• Source passage
Jan. 9, 2004 — Life may have got its start in a place not entirely unlike Mars' Gusev Crater, say scientists who have discovered an essential ingredient for life in Earth's dry desert lakes.
It turns out that borates — the same family of minerals that brings us 20-Mule Team Borax and Pyrex glass — are able to convert naturally occurring organic chemicals, common throughout the cosmos, into a simple sugar called ribose. That's an essential and long-sought-after step to building RNA and then DNA, on which all life is based.
"We have this image of life emerging from a warm little pond," said organic chemist Steven Benner of the University of Florida in Gainesville.
But it might have started under drier conditions, he says, in places where borate deposits are plentiful, like Death Valley. An article explaining the discovery by Benner, Alonso Ricardo, Matthew Carrigan and Alison Olcott appears in the current issue of the journal Science.
Borates — minerals containing the element boron — form in dry lake beds when eons of mineralized water evaporate and leave thick beds of "evaporite" minerals behind. Borates are particularly easy to carry down to such lakes from surrounding mountains because they dissolve easily in rainwater.

• What to do
a: Answer these from the article on borates and the origin of life:
(i) At which university does Steven Benner work?
(ii) Which simple sugar can borates produce from naturally occurring organic chemicals?
(iii) What property of borates makes them easy to carry down to dry lakes from surrounding mountains?
b: From the article on borates and the origin of life, copy the passage starting at "It turns out" and ending at "the journal Science.".

• Data for review

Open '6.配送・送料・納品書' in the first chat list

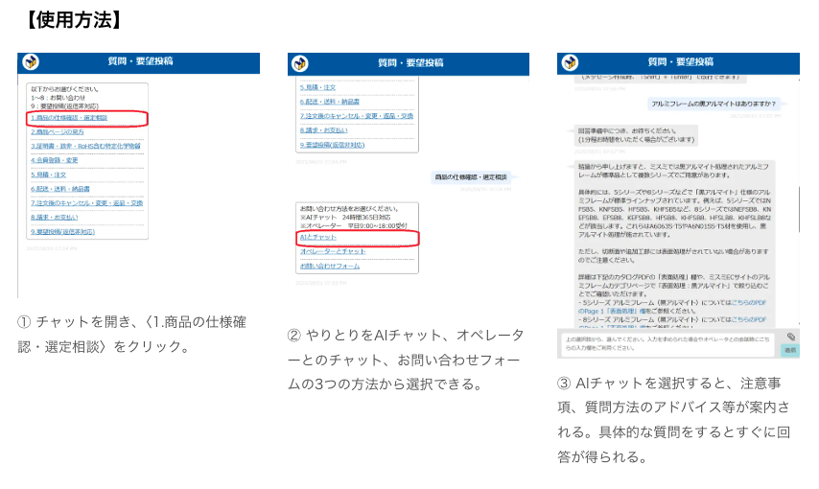pyautogui.click(x=59, y=189)
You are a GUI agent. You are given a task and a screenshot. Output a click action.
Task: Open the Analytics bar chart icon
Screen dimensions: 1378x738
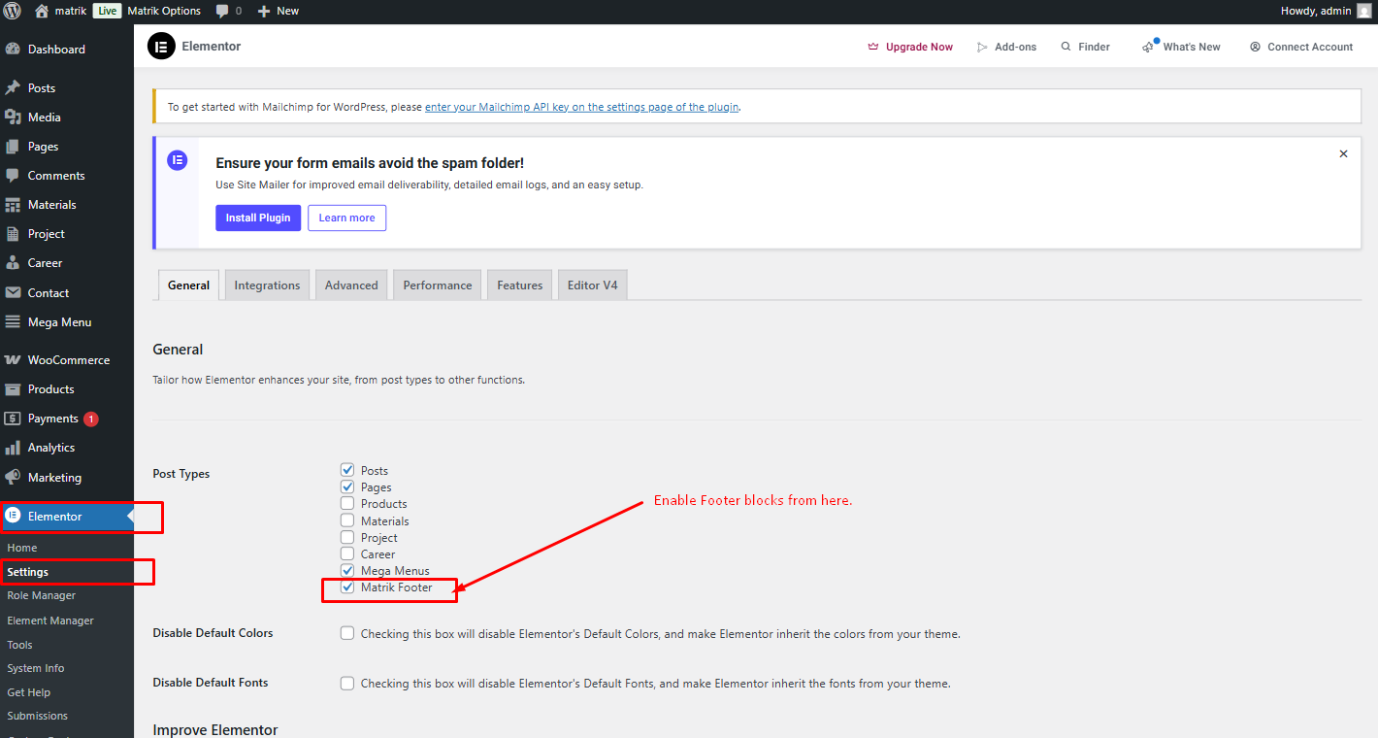[13, 448]
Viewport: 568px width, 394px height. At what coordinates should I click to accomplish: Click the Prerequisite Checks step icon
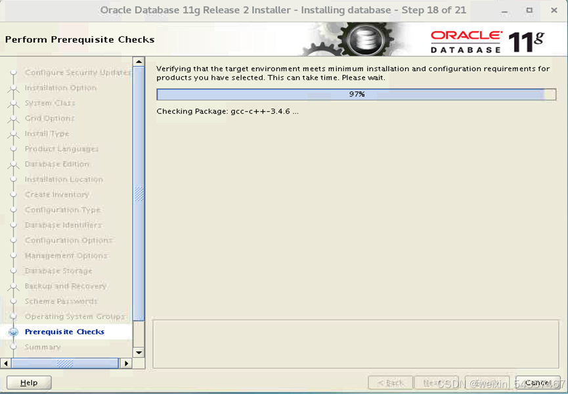coord(13,332)
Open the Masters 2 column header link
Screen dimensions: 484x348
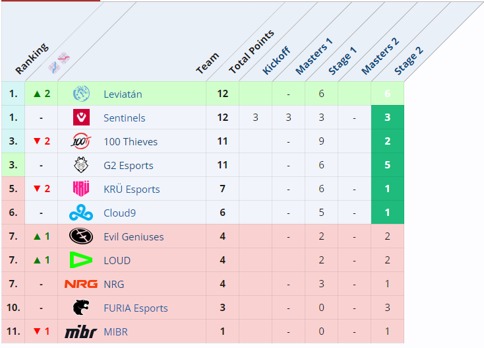(380, 55)
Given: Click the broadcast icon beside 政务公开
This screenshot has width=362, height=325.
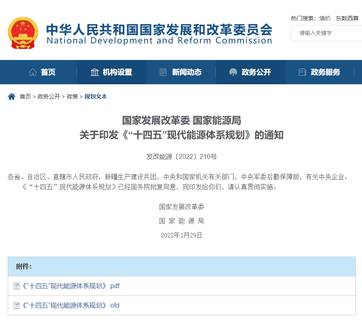Looking at the screenshot, I should [x=233, y=72].
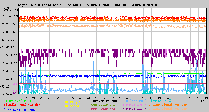This screenshot has width=209, height=112.
Task: Click the purple Rxrate 117 M label
Action: point(134,109)
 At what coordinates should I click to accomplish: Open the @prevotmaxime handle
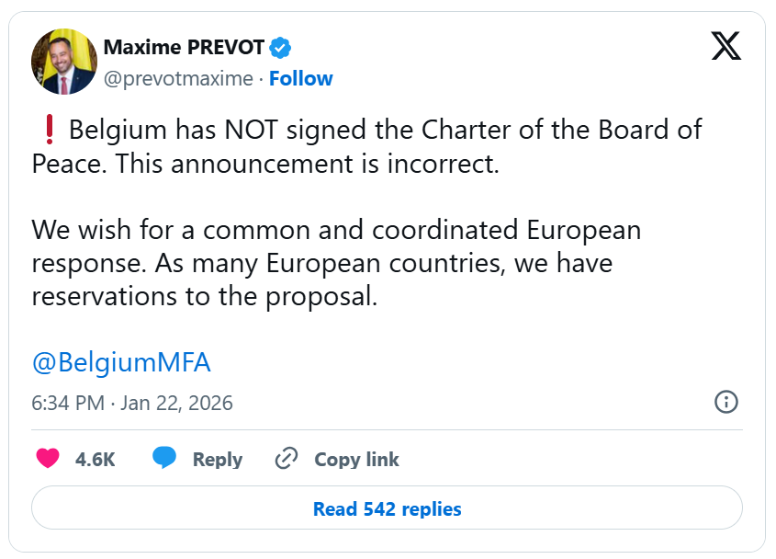tap(177, 79)

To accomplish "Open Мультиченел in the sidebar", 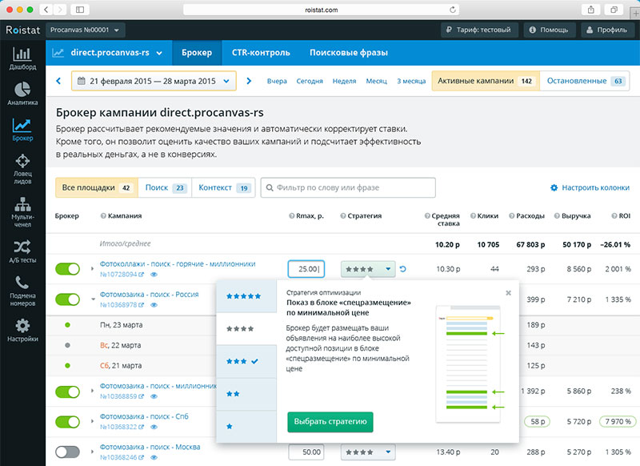I will 22,207.
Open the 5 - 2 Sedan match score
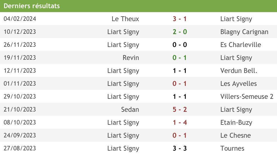The image size is (277, 156). click(180, 110)
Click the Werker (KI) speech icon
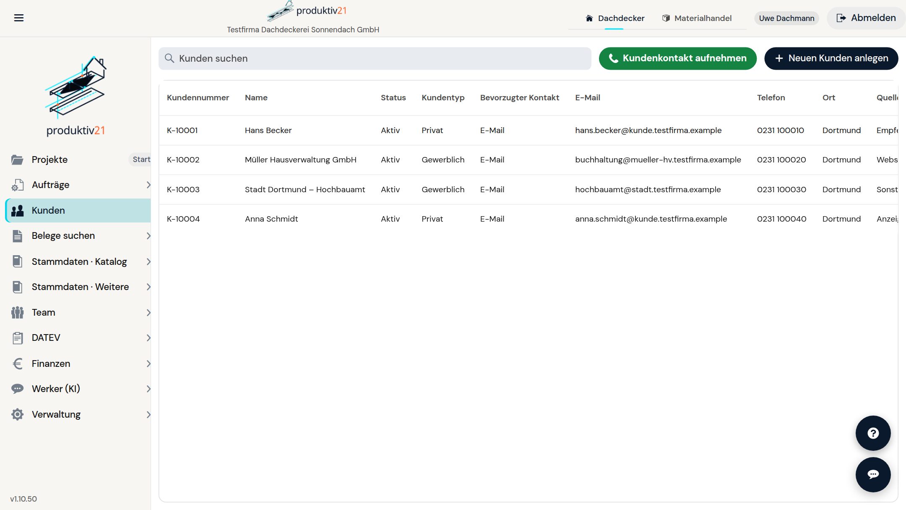 pyautogui.click(x=17, y=389)
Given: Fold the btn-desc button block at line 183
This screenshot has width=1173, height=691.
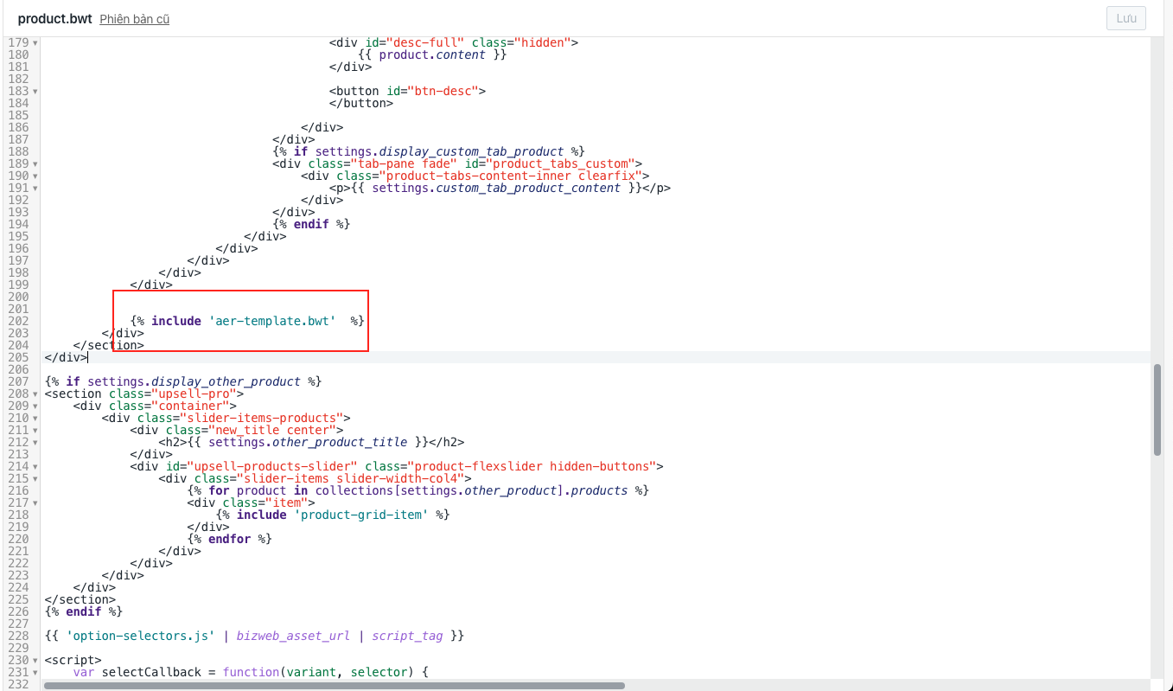Looking at the screenshot, I should (35, 91).
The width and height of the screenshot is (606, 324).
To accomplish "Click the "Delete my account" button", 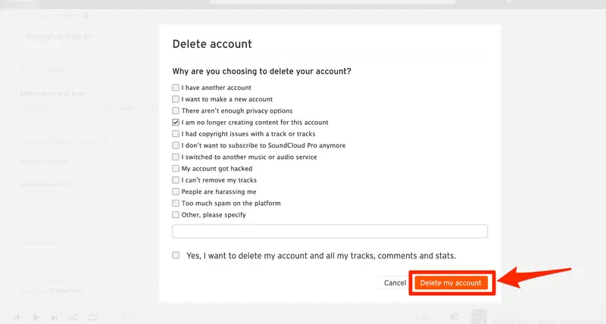I will (x=451, y=283).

• Answers for the exercise
a:
(i) The University of Florida in Gainesville
(ii) Ribose
(iii) They dissolve easily in rainwater.

b:
It turns out that borates — the same family of minerals that brings us 20-Mule Team Borax and Pyrex glass — are able to convert naturally occurring organic chemicals, common throughout the cosmos, into a simple sugar called ribose. That's an essential and long-sought-after step to building RNA and then DNA, on which all life is based.
"We have this image of life emerging from a warm little pond," said organic chemist Steven Benner of the University of Florida in Gainesville.
But it might have started under drier conditions, he says, in places where borate deposits are plentiful, like Death Valley. An article explaining the discovery by Benner, Alonso Ricardo, Matthew Carrigan and Alison Olcott appears in the current issue of the journal Science.